Translating the Khasis’ hidden treasure

You probably have never heard of Soso Tham. We certainly hadn’t until a few weeks ago. You’ve probably never even heard of the Khasi people, 1.6 million of whom live in the foothills of the Himalaya. Soso Tham is the best known poet of the Khasi language. If you’ve never heard of the Khasi in the first place, that’s just an abstraction.

But imagine being poet Janet Hujon, who grew up in Shillong, the capital of the Meghalaya state in eastern India. She lives in England, where most folks, like us, probably haven’t heard of Khasi, Shillong, OR Maghalaya. She writes in English, but the stories she heard as a child continue to fire her imagination and the Khasi culture, as embodied in the poetry of Soso Tham, form the foundation of her world view and literary work. It must frustrate her that Soso Tham’s poetry is inaccessible to the English speaking world.

When you love a poem, you have to find a way to share it. At unglue.it, we’re all about sharing the writing we love, and Janet Hujon’s heart must be extra-extra large to for her take on the monumental task of finally sharing Soso Tham’s work with the rest of us.

We have the privilege of being able to help Janet and Open Book Publishers share her new translation of Tham’s masterpiece The Old Days of the Khasis with the world, under a Creative Commons license. The campaign ends midnight Friday (EDT), and already, $1,400 has been raised.

“I was motivated to write this book not only because ‘Tales of Darkness and Light’ is not widely known in English, but also because it is not well-known by many in India. There are those (who are not native speakers of Khasi) who recognise the poem’s greatness but they are few and far between, partly because Khasi is a minority language. Northeast India has ‘exotic’ connotations, because unlike the dominant Hindu and Muslim identities we did not have a script until relatively recently and were considered ‘backward’. Those old colonial prejudices towards the East have played a role in shaping the rest of India’s comparative ignorance of life in Northeast India and translating Tham’s work into English has, perhaps paradoxically, offered one way to address this issue.
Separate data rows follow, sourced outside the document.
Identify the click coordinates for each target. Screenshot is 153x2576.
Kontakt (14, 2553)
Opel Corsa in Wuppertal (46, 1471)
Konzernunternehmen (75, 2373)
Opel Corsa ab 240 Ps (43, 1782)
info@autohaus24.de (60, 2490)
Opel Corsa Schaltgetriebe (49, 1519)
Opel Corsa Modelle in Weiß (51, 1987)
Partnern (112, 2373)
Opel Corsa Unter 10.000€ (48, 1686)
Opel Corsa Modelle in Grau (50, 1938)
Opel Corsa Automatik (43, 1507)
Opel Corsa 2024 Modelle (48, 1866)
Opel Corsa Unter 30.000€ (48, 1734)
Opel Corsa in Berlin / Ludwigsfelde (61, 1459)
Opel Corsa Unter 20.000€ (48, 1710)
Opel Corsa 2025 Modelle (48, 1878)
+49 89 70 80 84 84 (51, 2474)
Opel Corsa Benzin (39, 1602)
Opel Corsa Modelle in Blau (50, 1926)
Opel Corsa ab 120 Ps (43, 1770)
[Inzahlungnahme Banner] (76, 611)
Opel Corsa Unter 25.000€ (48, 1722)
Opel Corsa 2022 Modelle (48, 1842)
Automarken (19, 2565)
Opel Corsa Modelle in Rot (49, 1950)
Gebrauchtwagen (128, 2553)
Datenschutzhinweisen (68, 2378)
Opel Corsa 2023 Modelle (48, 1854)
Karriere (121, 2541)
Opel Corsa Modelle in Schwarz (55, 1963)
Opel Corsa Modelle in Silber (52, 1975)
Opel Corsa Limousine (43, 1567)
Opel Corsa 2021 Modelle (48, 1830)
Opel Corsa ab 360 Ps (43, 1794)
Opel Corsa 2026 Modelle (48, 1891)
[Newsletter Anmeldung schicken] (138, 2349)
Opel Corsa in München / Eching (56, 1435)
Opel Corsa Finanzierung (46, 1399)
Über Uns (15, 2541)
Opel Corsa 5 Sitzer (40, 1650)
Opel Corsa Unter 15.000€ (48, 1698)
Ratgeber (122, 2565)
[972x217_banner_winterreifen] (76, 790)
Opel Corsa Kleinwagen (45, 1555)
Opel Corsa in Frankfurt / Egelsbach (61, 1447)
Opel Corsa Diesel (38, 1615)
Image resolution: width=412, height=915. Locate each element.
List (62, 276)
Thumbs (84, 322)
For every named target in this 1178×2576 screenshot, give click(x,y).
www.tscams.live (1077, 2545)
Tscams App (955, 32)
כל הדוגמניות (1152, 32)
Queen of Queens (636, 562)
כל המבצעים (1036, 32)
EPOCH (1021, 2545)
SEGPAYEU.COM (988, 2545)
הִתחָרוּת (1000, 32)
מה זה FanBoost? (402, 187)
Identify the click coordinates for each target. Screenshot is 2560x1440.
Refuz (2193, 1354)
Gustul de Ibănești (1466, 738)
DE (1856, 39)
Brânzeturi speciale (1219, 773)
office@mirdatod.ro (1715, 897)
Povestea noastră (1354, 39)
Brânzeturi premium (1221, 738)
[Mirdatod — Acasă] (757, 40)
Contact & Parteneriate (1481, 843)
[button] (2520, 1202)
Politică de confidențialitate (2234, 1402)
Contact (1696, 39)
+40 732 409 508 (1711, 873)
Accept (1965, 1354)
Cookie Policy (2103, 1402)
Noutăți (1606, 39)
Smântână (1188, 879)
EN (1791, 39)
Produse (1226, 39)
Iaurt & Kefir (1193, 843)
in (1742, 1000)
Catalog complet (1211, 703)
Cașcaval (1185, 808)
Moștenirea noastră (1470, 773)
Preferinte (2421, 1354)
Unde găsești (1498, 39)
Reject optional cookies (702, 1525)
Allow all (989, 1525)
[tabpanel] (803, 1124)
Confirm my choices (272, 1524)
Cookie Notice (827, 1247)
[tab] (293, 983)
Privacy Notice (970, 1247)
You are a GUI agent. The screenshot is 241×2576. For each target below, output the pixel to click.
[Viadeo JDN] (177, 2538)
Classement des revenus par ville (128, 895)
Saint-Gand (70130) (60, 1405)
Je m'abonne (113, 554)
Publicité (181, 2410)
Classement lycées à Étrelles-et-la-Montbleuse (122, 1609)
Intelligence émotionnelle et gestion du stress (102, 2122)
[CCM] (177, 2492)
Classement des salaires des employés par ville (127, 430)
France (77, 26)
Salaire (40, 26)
What really made me take on the challenge to translate, however, was my late father’s belief that I should do it. The relatives of the poet also felt that my long association with English and the fact that I still speak my own language made me the ideal candidate to carry the torch! I hope the book will do justice to their faith in me.” 

— Janet Hujon, March 2018

If you want to learn more about the Khasi and their matrilineal society, you should watch this 20 minute documentary on YouTube.

To get a sample of Janet Hujon’s evocative poetry, here’s a selection of her poems (also Creative Commons licensed!)

To help us help Janet, go to https://unglue.it/work/291736/ and chip in.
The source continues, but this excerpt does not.